-
Coloring Outside The Borders
June 21, 2016
Have an opinion? Add your comment below. -
A long time ago in a secluded chamber, the gods made a decision on what it meant to be "smart" and what it meant to be stupid. This ancient caste set the distinction for good and bad, not just in academe, but in the halls of homes and offices. At six, if you were a clever student who learned in traditional linear frames and colored within the lines, you were rewarded with good grades; described as "a promising student." But if you learned differently and weren't a traditional student, you were at best regarded as "average" and at worst, written off as dull or even "learning-impaired."
Consider an acquaintance named Jonathon Mooney. Written off as a hopeless under-achiever by his school system, crushed by the weight of Attention Deficit Disorder and Dyslexia, Mooney was more an inconvenience to his teachers than a challenge. With each passing school year, Jonathon and his beleaguered mother fought for the right to salvage his tortured academic experiences from the trail of wreckage known as K-12 education. While discouraged at every turn, Mrs. Mooney would give no quarter; on a monomaniac's mission to keep her son from falling into the canyon of the failed.
She worked late into the night, dragging her son through endless homework assignments, projects and reports. None of her years spent in this forever-never twilight seemed to help. She was in fact, playing for time. One day during Jonathon's early middle school years she was asked to report to the counseling office to discuss her son's travails. Counselor: "Mrs. Mooney, I'm afraid we've reached the limit of what we can do for your son ... he may need to consider an alternative to our school." The guidance counselor might have remembered the ancient order that commands, "Never scratch a tiger with a short stick."
Without raising her voice, Mrs. Mooney replied with steely expression and the resolve of a Navy Seal; her son would indeed remain in "their school" and was entitled to all resources available through the best-practices of public education. It was a short colloquy but the counselor got it. Somehow, Jonathon Mooney's relentless mother salvaged her son's dignity from the debris of 12 tenuous years' public education where so many students are routinely taught to dislike themselves.

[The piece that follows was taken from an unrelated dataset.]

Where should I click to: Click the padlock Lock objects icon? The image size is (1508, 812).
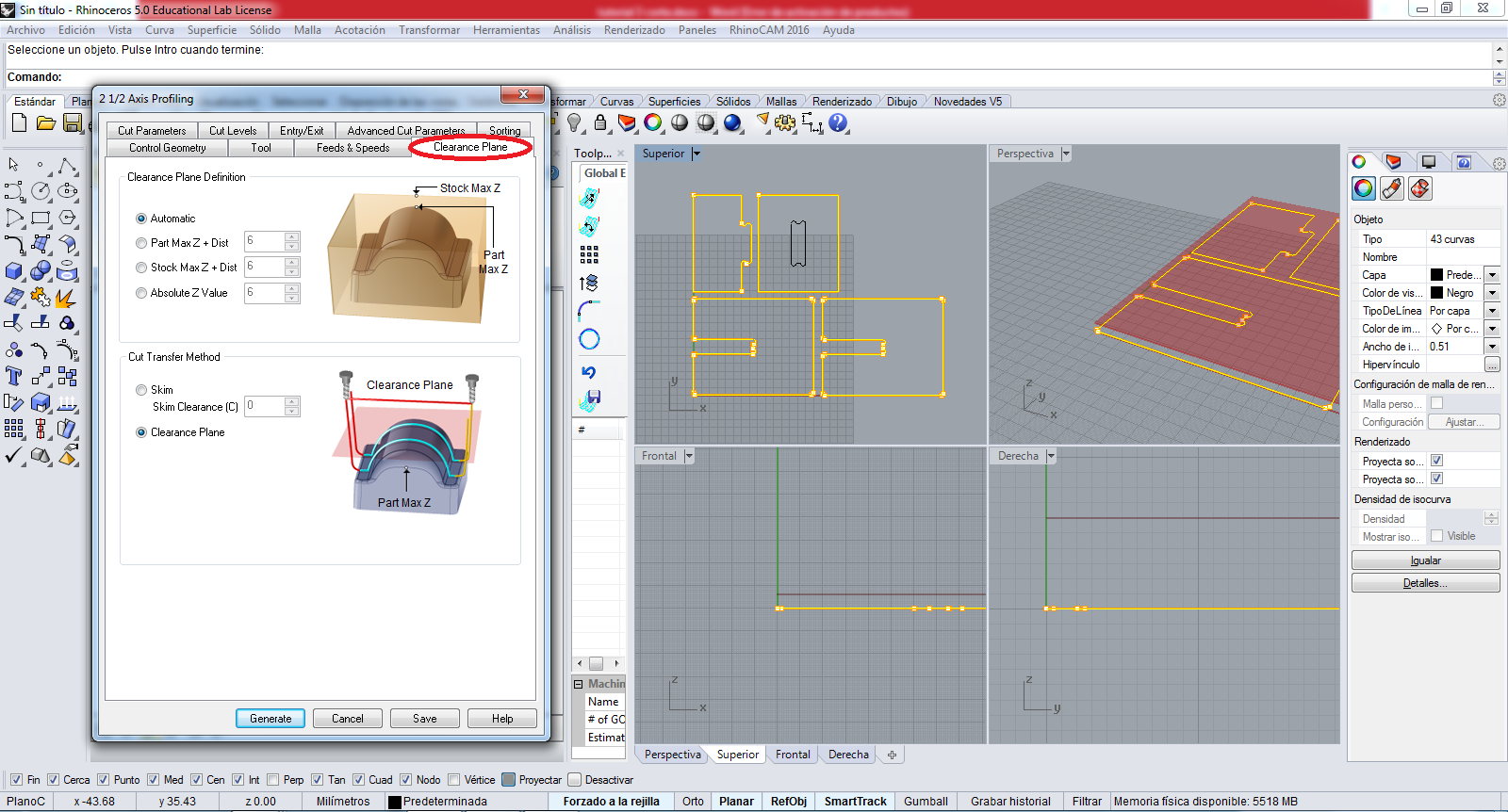pyautogui.click(x=600, y=122)
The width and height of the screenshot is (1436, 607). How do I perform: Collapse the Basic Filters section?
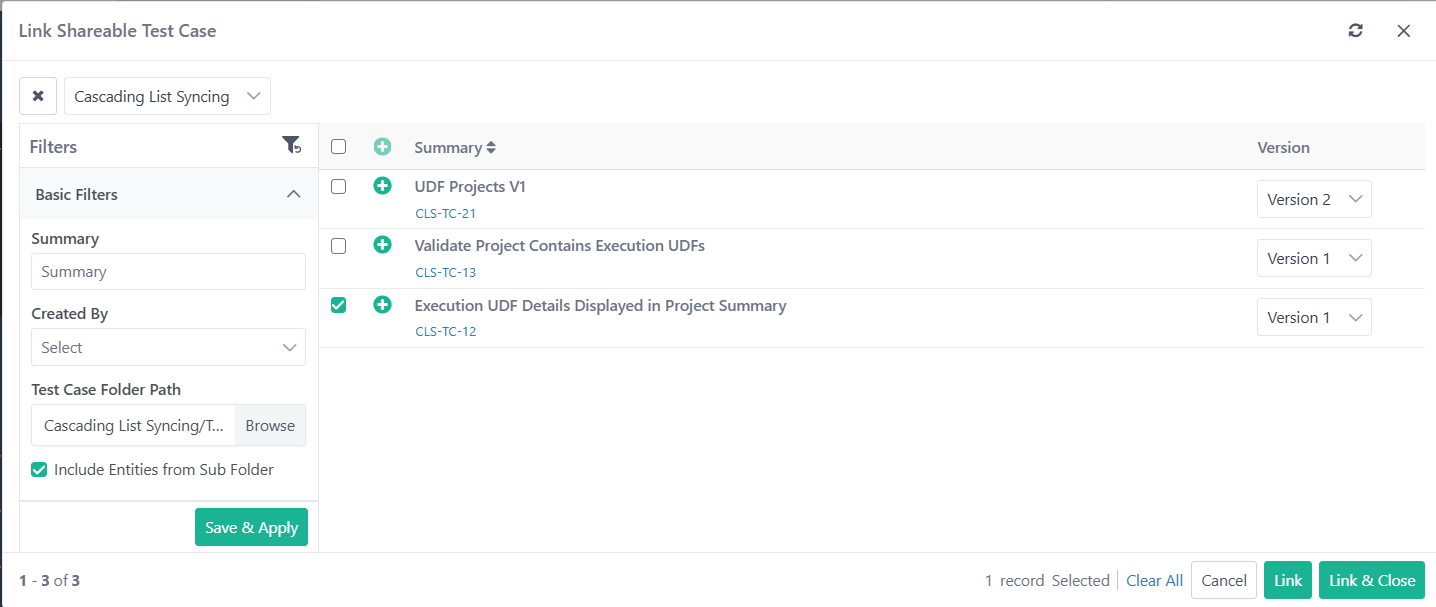293,194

Jonathon Mooney graduated cum laude, with Ivy League honors from venerable Brown University. His first book, Learning Outside the Lines, speaks to schools, parents, and anyone who'll listen about the perils of mistaking conventional learning with true intelligence.
Speaking to an audience, Mooney asks, "Do you see that janitor down at the end of the hall, working the night shift? Do you know who put him there? We did. He wasn't 'bright' or seen as a person with promise. He just fell through the cracks. Maybe he'd have made a great teacher."
You may ask, "What does this have to do with my daily universe?" Short answer: everything. The people we too quickly dismiss as "average" could be among our most gifted. The old-school views on who is smart, who's not, must give way to the willing suspension of disbelief. We're better off discovering hidden talent than to witness first hand our "average employee" who becomes our competitor's superstar.